# First post, first ED! Itinerary Review



## ciboM5 (May 10, 2012)

Hello everyone. First post...and my first ED. Taking delivery of a 2013 M5 on 9/10. Super excited, and the wife and I have been working up the itinerary for the week following delivery. With the wealth of experience here, thought I'd run this by the experts  

9/7 Depart LAX 
9/8 Arrive Munich early PM
9/9 Explore Munich (been there before). Hit up the BMW museum at the Welt.
9/10 Arrive Welt early, check in before 9AM. Hang out. Pick-up car at 10:30. Jump on the road ASAP, head to Lauterbrunnen, Switzerland. Stay in Gimmelwald or Murren 2 nights.
9/11 Explore Lauterbrunnen valley and towns
9/12 Depart for Lake Como. Grand Hotel Villa Serbelloni 2 nights.
9/13 Explore Lake Como
9/14 Depart for Milan AM. Hotel? 1 night
9/15 Depart for Nice. Hotel? 2 nights
9/16 Explore the Cote D'Azur. Wash Car :thumbup:
9/17 Drop off car , depart NCE

Only have one hotel booked right now. Any suggestions? We are taking our daughters along (5 and 8). They are really excited...as is Dad.

Thanks in advance,
Chris


----------



## Trinitony (Feb 10, 2010)

I like your plan. You have chosen interesting and scenic places to visit and allowed a couple of nights in most places. I would skip Milan, but maybe that's just me. Instead I would spend an extra day in Bellagio or Nice. Probably Nice as there is so much to see on the Cote d'Azur.

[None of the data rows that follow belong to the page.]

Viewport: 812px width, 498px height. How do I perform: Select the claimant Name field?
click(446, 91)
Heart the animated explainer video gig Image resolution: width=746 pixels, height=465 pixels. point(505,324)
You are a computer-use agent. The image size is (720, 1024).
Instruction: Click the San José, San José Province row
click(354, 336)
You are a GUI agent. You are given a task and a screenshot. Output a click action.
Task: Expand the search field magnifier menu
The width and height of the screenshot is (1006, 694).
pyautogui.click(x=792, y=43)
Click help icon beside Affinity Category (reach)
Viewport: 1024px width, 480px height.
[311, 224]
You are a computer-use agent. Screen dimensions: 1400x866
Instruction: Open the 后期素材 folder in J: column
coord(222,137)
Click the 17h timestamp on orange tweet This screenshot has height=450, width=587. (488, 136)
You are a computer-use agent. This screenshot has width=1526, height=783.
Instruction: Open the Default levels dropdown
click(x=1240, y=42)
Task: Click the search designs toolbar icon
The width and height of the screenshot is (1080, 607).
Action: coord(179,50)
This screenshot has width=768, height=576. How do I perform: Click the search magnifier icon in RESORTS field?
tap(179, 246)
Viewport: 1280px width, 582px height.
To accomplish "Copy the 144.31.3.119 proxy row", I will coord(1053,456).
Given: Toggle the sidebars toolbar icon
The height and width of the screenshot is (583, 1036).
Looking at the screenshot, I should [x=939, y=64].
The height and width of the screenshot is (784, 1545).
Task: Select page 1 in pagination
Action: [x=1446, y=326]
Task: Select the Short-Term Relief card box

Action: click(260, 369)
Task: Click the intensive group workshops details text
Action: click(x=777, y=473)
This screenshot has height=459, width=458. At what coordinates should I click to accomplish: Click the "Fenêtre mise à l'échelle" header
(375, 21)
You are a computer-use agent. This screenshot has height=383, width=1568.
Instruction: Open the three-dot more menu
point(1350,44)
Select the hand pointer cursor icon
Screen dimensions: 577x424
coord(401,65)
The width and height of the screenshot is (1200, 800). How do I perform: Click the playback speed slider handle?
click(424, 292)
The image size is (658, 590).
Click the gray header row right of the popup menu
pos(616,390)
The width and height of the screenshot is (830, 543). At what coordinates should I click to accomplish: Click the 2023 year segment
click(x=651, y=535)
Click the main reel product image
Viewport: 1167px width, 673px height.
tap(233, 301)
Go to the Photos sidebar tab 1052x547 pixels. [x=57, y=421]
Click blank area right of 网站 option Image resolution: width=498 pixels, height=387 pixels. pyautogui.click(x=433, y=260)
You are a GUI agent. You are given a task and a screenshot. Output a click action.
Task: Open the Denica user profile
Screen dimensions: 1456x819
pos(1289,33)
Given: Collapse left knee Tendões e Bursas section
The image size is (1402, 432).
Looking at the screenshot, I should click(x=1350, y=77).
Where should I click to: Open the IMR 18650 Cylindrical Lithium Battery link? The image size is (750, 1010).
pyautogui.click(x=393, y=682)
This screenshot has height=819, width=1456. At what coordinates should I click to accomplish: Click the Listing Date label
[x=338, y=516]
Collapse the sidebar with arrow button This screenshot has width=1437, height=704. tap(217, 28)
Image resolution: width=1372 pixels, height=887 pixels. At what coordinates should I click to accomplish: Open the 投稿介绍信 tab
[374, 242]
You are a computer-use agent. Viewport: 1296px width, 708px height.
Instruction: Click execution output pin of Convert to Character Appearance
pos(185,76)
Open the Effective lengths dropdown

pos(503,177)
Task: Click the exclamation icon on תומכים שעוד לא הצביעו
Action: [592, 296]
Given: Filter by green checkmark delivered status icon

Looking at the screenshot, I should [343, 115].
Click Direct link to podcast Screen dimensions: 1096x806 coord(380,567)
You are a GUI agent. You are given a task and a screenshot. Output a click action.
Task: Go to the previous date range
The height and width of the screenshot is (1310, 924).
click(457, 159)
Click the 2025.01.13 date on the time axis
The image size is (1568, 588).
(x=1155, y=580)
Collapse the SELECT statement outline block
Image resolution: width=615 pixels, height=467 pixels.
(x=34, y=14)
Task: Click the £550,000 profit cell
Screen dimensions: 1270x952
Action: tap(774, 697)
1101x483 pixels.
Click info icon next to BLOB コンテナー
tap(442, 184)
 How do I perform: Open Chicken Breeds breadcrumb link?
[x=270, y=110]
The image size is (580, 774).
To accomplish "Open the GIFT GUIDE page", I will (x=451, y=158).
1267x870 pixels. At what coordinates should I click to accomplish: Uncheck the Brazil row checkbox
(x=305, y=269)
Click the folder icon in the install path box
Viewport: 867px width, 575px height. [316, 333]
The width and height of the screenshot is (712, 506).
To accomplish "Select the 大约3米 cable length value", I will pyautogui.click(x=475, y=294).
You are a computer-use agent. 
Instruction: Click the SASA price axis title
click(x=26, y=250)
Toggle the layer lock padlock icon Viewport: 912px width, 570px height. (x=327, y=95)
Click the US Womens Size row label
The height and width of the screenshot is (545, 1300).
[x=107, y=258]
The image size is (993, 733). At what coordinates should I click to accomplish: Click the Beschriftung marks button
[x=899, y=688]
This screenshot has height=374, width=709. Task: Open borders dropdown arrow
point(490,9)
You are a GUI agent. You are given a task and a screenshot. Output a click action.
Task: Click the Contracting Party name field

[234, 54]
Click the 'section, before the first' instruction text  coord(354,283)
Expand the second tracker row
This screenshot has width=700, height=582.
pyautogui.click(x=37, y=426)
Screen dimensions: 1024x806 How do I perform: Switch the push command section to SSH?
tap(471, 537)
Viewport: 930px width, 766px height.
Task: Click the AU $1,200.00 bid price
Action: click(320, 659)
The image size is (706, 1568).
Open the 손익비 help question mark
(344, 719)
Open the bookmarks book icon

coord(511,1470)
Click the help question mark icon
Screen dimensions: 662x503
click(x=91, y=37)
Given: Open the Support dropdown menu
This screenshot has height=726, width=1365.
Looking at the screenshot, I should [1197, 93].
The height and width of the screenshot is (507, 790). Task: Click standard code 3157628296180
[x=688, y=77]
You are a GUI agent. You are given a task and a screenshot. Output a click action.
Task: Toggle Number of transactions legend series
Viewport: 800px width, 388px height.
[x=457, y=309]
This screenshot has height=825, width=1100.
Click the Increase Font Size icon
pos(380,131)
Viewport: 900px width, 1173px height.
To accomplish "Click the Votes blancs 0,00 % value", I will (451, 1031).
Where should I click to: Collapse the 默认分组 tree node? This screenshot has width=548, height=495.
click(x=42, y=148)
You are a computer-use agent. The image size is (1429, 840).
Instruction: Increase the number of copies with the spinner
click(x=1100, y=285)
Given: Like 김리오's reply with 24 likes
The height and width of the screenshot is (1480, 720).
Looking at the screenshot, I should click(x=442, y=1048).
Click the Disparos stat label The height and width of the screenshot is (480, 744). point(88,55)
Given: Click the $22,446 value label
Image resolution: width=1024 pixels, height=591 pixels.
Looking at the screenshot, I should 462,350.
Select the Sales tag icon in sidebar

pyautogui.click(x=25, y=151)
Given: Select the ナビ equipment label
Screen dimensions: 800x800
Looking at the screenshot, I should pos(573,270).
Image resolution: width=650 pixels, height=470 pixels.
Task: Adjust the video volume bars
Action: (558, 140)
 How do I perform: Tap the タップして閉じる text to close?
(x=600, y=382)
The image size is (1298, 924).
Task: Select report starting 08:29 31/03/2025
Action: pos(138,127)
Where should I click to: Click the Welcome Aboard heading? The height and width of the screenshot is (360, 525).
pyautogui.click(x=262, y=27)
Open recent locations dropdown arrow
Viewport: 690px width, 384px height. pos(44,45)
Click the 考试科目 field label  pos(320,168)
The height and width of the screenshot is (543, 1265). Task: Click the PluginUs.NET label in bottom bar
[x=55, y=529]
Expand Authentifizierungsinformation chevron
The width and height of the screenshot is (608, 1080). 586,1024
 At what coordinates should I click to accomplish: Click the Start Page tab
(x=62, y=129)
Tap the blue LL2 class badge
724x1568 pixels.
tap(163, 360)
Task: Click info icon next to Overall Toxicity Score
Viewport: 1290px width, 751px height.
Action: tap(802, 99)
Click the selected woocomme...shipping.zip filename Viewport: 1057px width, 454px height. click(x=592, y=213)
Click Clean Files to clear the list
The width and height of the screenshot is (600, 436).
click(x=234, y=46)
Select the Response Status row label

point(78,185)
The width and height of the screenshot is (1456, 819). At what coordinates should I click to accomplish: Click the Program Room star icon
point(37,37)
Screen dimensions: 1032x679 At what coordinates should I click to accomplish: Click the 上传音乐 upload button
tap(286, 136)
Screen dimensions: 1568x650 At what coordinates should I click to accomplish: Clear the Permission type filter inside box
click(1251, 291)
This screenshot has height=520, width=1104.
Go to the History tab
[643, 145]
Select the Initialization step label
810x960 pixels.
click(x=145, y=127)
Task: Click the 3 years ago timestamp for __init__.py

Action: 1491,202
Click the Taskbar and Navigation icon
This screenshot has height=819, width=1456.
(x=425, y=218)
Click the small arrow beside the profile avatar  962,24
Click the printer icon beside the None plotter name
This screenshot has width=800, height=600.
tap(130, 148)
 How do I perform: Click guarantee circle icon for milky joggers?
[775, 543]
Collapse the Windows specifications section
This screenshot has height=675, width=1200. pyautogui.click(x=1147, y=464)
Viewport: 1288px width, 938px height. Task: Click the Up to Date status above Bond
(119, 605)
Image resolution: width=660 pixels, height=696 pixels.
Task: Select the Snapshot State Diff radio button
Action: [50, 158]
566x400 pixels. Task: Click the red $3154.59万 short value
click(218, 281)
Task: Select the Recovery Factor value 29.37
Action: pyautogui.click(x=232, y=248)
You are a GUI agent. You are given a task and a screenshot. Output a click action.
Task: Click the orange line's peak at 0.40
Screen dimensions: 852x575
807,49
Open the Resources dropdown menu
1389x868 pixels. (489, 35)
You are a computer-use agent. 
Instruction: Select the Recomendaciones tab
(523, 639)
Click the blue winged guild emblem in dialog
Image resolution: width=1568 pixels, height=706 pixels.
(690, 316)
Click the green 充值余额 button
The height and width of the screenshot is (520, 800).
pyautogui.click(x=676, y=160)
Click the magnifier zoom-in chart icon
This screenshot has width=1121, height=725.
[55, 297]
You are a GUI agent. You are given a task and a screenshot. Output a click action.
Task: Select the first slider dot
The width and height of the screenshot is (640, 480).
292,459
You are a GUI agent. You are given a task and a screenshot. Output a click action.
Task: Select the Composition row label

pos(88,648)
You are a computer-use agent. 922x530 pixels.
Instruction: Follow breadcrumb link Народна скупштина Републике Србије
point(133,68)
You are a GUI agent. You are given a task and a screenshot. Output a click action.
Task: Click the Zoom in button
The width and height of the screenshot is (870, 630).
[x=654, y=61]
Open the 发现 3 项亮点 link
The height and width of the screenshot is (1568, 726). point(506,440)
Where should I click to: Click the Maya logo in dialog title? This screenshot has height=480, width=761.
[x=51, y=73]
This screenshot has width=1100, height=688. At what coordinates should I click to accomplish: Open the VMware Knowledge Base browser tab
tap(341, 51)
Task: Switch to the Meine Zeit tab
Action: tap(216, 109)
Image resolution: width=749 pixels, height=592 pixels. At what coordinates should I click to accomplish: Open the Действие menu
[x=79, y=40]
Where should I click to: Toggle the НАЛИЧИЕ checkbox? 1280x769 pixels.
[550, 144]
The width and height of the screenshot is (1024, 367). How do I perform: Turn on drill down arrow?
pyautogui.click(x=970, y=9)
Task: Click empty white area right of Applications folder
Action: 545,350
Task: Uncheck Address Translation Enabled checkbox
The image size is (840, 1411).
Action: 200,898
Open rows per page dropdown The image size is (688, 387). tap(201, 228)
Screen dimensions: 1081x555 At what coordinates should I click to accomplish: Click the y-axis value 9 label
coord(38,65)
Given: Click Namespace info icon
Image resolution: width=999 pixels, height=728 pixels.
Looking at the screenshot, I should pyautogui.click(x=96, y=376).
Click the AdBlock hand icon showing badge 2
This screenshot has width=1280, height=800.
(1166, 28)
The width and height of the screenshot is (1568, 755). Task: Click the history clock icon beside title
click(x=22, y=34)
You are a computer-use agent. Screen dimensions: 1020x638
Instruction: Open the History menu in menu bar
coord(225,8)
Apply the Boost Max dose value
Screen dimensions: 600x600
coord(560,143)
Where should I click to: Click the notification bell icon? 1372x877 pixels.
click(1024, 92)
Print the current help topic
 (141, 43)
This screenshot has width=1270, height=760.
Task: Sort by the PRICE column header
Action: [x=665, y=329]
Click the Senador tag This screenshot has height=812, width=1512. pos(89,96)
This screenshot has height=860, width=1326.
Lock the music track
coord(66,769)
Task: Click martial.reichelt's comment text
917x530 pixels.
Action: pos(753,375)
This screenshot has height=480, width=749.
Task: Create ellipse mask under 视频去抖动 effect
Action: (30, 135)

I traveled with four daughters (aged 5 to 15) around Europe and had a hard time keeping them entertained. The Jungfraujoch should be a fun trip (though expensive), but Lake Como, though a favorite of mine, might be a bit dull. I would still go there, but charge the experience up to my daughters' "education". Nice, Cannes, St. Tropez with its/their beaches and cool people, might capture their interest and will certainly be a talking point when they get back to school.

It will be a wonderful trip, so stick to your plan and enjoy it.


----------



## Kamdog (Apr 15, 2007)

Plus one for skipping Milan unless the wife has fashion things she absolutly must do there.

More time inthe Cote.


----------



## DrivenByF30 (Feb 8, 2012)

congrats on getting the M5 ! :thumbup:

pace yourself, and balance it out... keep the wife happy and you will all enjoy a memorable trip!

I would skip Milan, i didn't think there was anything interesting... but then again...
maybe Milan was in your schedule because of the wife, who probably wanted to do some shopping... 

Milan was one of the most aweful place to drive your car... we were suppose to sleep there, but we skipped it, and found it better to move more south (Genova) to rent a hotel there... (may i suggest the Astor in Genova Nervi)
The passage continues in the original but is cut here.